→ Records:
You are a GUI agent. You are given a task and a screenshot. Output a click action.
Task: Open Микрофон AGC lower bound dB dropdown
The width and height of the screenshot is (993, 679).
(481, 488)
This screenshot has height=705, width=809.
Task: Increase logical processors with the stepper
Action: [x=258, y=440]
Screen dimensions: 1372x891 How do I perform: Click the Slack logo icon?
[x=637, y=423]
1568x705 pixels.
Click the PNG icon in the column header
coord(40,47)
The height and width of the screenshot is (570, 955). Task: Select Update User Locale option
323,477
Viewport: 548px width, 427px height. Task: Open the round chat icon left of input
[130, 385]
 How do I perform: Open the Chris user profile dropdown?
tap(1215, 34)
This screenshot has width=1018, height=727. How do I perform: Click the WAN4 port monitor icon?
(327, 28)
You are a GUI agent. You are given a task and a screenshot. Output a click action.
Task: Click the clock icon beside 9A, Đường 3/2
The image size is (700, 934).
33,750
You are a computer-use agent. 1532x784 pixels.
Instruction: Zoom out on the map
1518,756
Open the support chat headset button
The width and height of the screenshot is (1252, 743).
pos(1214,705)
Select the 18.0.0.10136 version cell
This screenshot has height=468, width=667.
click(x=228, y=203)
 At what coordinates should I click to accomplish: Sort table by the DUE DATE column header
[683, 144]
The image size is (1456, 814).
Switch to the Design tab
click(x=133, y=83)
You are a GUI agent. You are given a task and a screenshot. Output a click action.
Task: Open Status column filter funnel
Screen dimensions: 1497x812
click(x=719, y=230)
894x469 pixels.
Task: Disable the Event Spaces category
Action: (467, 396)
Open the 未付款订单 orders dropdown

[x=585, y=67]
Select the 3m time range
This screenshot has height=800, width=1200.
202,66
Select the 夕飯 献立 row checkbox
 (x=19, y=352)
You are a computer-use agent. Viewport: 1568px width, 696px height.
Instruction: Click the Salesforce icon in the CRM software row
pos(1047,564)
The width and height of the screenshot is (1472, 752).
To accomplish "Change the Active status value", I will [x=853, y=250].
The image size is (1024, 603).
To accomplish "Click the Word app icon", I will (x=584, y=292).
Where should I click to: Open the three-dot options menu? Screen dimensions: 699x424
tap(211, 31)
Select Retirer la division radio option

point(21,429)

→ Work task:
Wherever the string "will" appears in a line of the records, copy that line.

→ Reply to the task:
To accomplish "Change the Active status value", I will [x=853, y=250].
To accomplish "Click the Word app icon", I will (x=584, y=292).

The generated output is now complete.